How to survive a book tour

This thing that takes up your whole life, your whole body, your whole mind; it’s all your dreams, and then suddenly […] it’s going to be just one little tiny tile on iTunes, one little tiny click. It’s not gonna be this thing that’s my feeling of my entire insides and my whole soul shape. It’s just gonna be a little square that people can choose. And that’s a really awful feeling.

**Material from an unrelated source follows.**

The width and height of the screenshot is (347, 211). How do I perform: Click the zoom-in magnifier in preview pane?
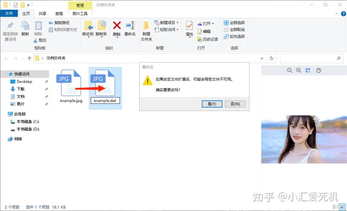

Jill Soloway on making Afternoon Delight. On Fresh Air

About a month before my book came out I wrote Soloway’s quote in my journal. I was hoping, I guess, to keep things in perspective. Publishing a book I’d been working on for eight years felt enormous, but I wanted to remember that it was also small. It was a tiny tile on Amazon. It was a set of bound pages that would, for a time, live on a bookshelf in a bookstore and then, eventually, be taken home to put on another shelf or, if it didn’t sell, sent back to the publisher’s warehouse. It would collect dust. It would get recycled. Yes, it might mean something to someone—if I was lucky, if I had done a good job, it might mean a lot to someone—but it would never mean as much to anyone as the writing of it had meant to me.

So I tried to prepare for this inevitable shift in perspective, for the moment the book would feel small. I waited for it. At the height of book tour chaos—when I was stuck in Detroit at midnight with no way to make it to Austin for the class I was supposed to teach the next morning—I even longed for it. I was sure that, even though it felt awful to Jill Soloway, it wouldn’t feel so bad to me. I was sure that seeing my book take its place amongst a zillion other books would be fine—because I was ready, already, to get started on a second book. There was work to do.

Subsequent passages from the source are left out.